Under the NQM framework, IISc serves as a key quantum algorithm research center, while TCS leads industry collaborations and enterprise deployments. The freight optimization engine represents one of the first tangible deployments under this mission that moves quantum from lab settings to operational use.

“This is precisely the type of public–private R&D synergy the National Quantum Mission is designed to encourage,” said Dr. Meena Chatterjee, policy lead at India’s Department of Science and Technology (DST). “We are now seeing quantum computing embedded into real-world infrastructure challenges.”


Enterprise Integration and Commercialization Strategy

TCS, India’s largest IT services firm, is handling the commercial rollout through its portfolio of logistics clients, including:

  • Adani Logistics – India’s largest private multimodal logistics operator.

  • Container Corporation of India (CONCOR) – A major public sector enterprise managing containerized freight for Indian Railways.

  • GatewayRail, Pristine Logistics, and several state warehousing boards.

The optimization engine is being integrated into TCS’s DigiLog Suite, a cloud-based logistics orchestration platform used by over 80 enterprises. By embedding the quantum engine as a “Quantum Optimization-as-a-Service” (QOaaS) module, TCS is enabling clients to access the engine via APIs without managing the quantum infrastructure themselves.

“Our clients don’t need to understand qubits or gate fidelity,” said TCS’s Viswanathan. “They need better fleet efficiency, fewer delays, and predictive scheduling—and this engine delivers.”


India’s Growing Quantum Logistics Ecosystem

Beyond TCS and IISc, India’s broader logistics and tech landscape is increasingly quantum-aware. Several developments are converging:

  • IIT Madras and IIT Bombay are developing quantum logistics simulators.

  • Tech Mahindra and Larsen & Toubro Infotech (LTI) have announced pilot projects in quantum inventory control and delivery routing.

  • Startups like BosonQ Psi and QpiAI are exploring quantum twin models for infrastructure planning.

India’s freight corridors—particularly the Dedicated Freight Corridors (DFCs) and Gati Shakti initiative zones—are ripe for quantum-powered enhancements due to their complexity and national importance.

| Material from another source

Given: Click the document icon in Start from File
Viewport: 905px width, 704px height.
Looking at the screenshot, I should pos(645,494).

“India is creating one of the first large-scale testbeds where quantum can scale meaningfully in freight,” said Ravi Nair, former World Bank transport advisor. “It’s a bold move, and one that could leapfrog traditional digitization models.”

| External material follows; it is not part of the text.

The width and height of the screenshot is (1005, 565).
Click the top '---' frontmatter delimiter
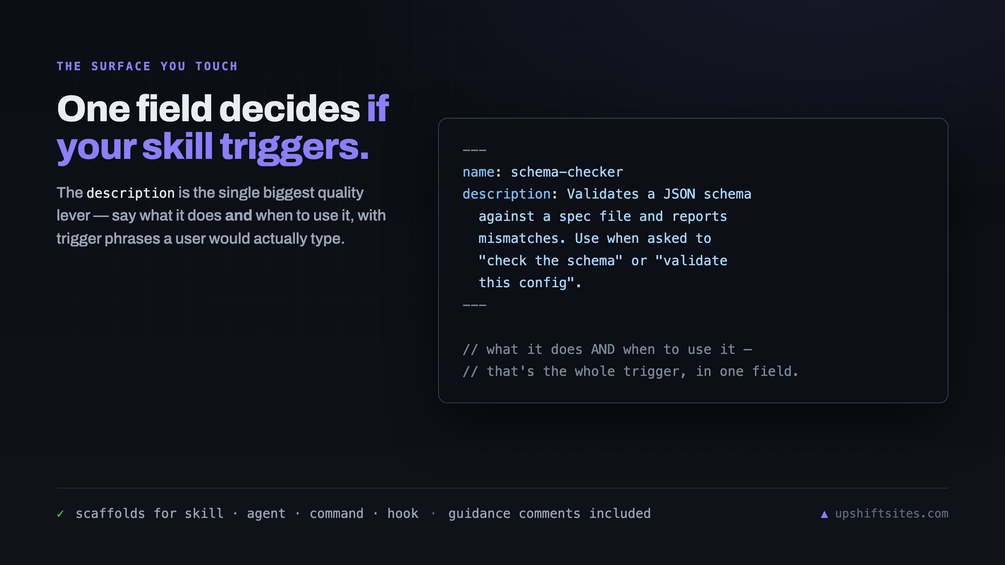(x=474, y=151)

Technical Challenges and Future Roadmap

Despite the promising results, there are hurdles ahead. Among the key limitations:

  • Quantum hardware access remains limited, with noisy intermediate-scale quantum (NISQ) devices prone to errors and scalability issues.

  • Real-time performance still requires hybridization with classical solvers, as current quantum systems cannot yet handle full end-to-end optimization alone.

  • Skill shortages in quantum programming, logistics modeling, and integration persist across many enterprises.

To address these, TCS and IISc are investing in a Quantum Logistics Center of Excellence (QL-CoE) in Bengaluru, aimed at training 500 engineers over three years and publishing open-source quantum logistics models.

Future plans include:

  • Expansion to eight logistics zones by mid-2025.

  • Integration with India Stack for identity-linked freight optimization.

  • Development of quantum digital twins of logistics hubs for long-term simulation and planning.


Conclusion: A Quantum Leap for Indian Logistics

The launch of the TCS–IISc quantum freight optimization engine marks a pivotal milestone in India’s journey toward next-generation supply chains. By applying quantum algorithms like QAOA to the real-world problems of freight scheduling, multimodal handoffs, and capacity optimization, the country is demonstrating that quantum innovation can deliver operational, financial, and environmental returns—even today.

As India scales up its logistics infrastructure under the Gati Shakti masterplan and National Logistics Policy, quantum tools will play an increasingly strategic role in shaping how freight moves across the nation.

The question is no longer whether quantum computing has a place in logistics—it’s how fast, how far, and how deeply it can transform the freight industry from the ground up.